> **Exercise instructions**: Write what comes next in the news report on Jacques Kallis and South Africa's ban on four sports federations, picking up right after its last sentence.

> **Extract provided**:
Embarrassed to be South African: Jacques Kallis slams political interference in sport
Jacques Kallis has said he is embarrassed to be a South African after the government banned four sports federations from bidding for international tournaments for not picking enough black players
New Delhi: Former South African all-rounder Jacques Kallis has said he is "embarrassed" to be a South African after the government banned four sports federations from bidding for international tournaments after they failed to pick enough black players.
South Africa's sports minister had announced on Monday that he would veto any bid by the cricket, rugby, netball and athletics bodies to host multinational events, as they had missed racial "transformation targets" designed to redress apartheid-era inequalities.
While more than 90 per cent of South Africans are black, they remain a minority in the starting line-up for many national teams — most notably rugby and cricket — more than two decades after the end of whites-only rule.

> **Record list**:
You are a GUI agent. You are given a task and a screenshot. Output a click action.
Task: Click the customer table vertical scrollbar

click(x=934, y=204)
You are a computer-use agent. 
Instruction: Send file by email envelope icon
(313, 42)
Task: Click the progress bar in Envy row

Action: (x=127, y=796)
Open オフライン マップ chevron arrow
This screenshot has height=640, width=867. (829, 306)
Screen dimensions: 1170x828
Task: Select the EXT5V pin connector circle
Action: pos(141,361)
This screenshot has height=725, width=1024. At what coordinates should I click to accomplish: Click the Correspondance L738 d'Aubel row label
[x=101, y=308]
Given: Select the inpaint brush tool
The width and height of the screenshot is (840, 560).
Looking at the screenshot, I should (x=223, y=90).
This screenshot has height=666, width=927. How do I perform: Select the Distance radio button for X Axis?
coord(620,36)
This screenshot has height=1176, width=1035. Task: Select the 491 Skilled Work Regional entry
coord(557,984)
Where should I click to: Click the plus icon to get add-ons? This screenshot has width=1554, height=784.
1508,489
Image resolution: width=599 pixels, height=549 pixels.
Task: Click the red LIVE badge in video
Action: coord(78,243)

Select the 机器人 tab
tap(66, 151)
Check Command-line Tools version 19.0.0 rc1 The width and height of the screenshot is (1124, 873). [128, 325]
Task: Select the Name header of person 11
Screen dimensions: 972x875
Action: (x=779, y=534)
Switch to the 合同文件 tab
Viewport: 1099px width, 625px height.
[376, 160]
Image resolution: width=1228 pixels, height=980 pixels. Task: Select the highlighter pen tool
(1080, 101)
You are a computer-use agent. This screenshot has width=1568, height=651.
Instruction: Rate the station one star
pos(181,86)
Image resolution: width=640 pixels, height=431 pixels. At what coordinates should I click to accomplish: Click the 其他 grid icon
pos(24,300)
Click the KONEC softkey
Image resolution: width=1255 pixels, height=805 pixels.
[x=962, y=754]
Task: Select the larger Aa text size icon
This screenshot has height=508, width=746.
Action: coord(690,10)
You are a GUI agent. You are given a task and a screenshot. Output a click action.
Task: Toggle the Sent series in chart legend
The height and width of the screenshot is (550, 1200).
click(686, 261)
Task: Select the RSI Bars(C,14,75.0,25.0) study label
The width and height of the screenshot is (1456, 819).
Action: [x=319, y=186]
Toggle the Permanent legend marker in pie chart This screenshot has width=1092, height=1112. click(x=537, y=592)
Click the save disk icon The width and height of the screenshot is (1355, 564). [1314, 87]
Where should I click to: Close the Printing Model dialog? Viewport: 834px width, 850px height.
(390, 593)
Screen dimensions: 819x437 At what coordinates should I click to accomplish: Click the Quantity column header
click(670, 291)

> **Result of this exercise**:
But Kallis criticised the government for what he regarded as meddling in sport, through a Tweet posted while he was coaching in India. "So sad that i find myself embarrassed to call myself a South African so often these days #no place for politics in sport," he wrote. Kallis is currently coaching the Kolkata Knight Riders in the Indian Premier League.
— Jacques Kallis (@jacqueskallis75) April 25, 2016
The government's veto, which will be reviewed in a year's time, should not immediately affect South African cricket as the right to host a major tournament is not currently up for grabs. However, it could sink the rugby federation's hopes of hosting the 2023 World Cup, with the process due to begin in a matter of months.
Although the national rugby body and the government have agreed that the Springbok team for the 2019 World Cup should be at least 50 per cent black, only three black players regularly started in the last tournament in 2015. Cricket South Africa is aiming to field at least seven players of colour in its starting elevens, which would include black Africans, mixed-race and players of Indian descent such as the leading batsman Hashim Amla.
While it has met that target in several one-day matches, it has never had more than five non-white players in a Test team.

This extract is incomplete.